すると清六は挨拶もそこそこに、たくみを見て言った。
「昨晩は青い月だったから、人魚が釣れたんですねぇ」
噓か誠か。清六が意味ありげにくすっと笑ったことが、妙に気になった。
屋敷は目と鼻の先、早く帰りたいと思っていたのだが、与六郎はぴたりと足を止めた。
「青い月って、なんだ」
昨晩は疲れて、早々に寝てしまったから、夜空を見上げることもしなかった。そんな珍しい事象なら、城で噂になっていてもおかしくない。だが、誰もそんな話をしていなかった。星空を眺めるのが好きな、主馬もだ。

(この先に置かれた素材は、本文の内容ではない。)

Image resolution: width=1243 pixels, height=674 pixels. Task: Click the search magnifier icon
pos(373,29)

「漁師の暦ですよ。古のものだから、知っている漁師ももう、いないでしょうが。青い月の日は人魚が現れるという言い伝えがあるんですよ。その日の夜に漁をすると人魚に食べられてしまうとか、海に引きずり込まれるとか。まぁ、戒めみたいなもんです」
清六はからりと笑って、与六郎にペコッと頭を下げた。
それは、清六が頭を上げた時だった。たくみに向けた、一瞬の、不浄の物を見るような視線が、与六郎を妙に不愉快な心持にさせた。
やろう、と思ったわけではなかった。ごく自然に、つま先を清六に向けて一歩、踏み出した。
「この者は、利家様の近習として召し抱えられた」
一歩一歩、清六ににじり寄っていく。
「見慣れない着物を着て、ちぃと汚れているだけだ。俺らと同じ言葉を話すし、感情も豊かだ。へつらいもしない、威勢もいい。気に入りの童が人魚と知れば、殿様も喜ばれる事だろうな」
鼻面がくっつきそうなくらい距離を詰めた与六郎の笑顔は、有無を言わせない圧があった。

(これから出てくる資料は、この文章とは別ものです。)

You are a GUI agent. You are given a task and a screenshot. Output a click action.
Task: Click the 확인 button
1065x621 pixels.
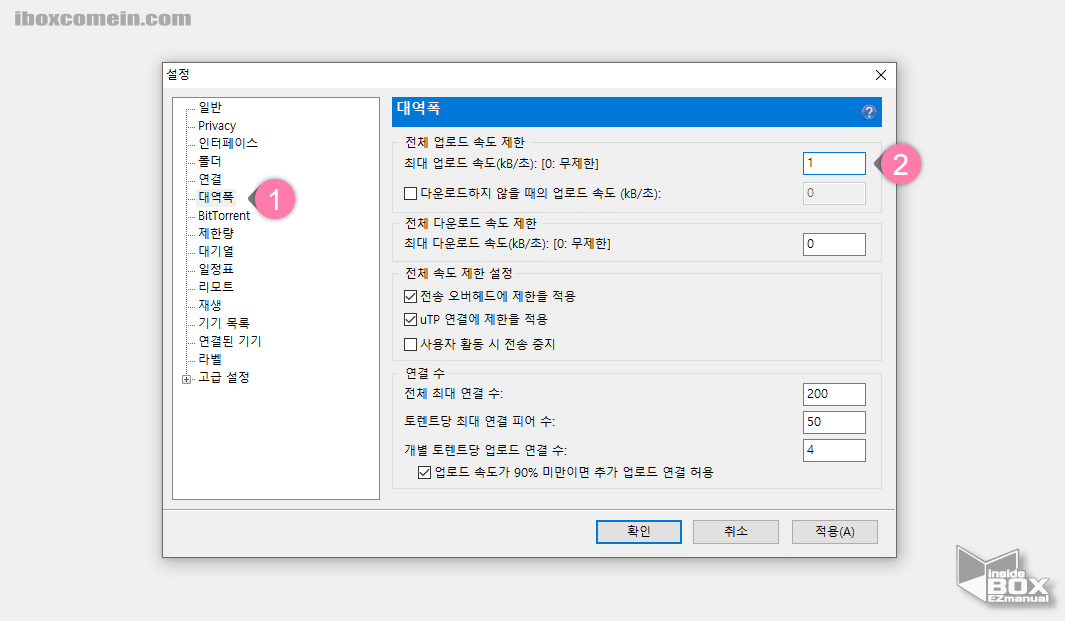click(638, 531)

「だが、世に人魚と知れ渡れば横取りに来る輩が現れるかもしれない。人魚の血肉は不老不死とか言うだろう、だから、他言無用だ……日ノ本一の釣り具師の清六なら、わかるな?」
「は、はいっ、心得てますっ」
完全に気圧されてしまった清六は顔を引きつらせ、ペコペコ頭を下げて、後ろ歩きで店に引っ込んでいった。
「珍しいですね、与六郎様が感情を逆立てるなど」
こちらも珍しく、主馬が口を開いた。
「珍しいにかけちゃ、お前も同じだろ?」
「……」
「ははっ。責めてるわけじゃないよ。いいと思うよ、主馬が話すの、俺は好きだし」
普段ほとんど話さないのに、今日はたくさん話をしているから、珍しさついでに言わずにいられなかったのだ。
「……そうですか、」
口ごもる主馬は、「あたしも好き」と、たくみに畳みかけられて、照れくさそうに俯いてしまう。
可愛い弟分をからかうのはこれくらいにしておこうと思い、与六郎は歩き出す。
「利家様の喜ぶ顔が目に浮かぶなー」
歌舞くことが殊更好きな利家の、満面の笑みが瞼に浮かんだ。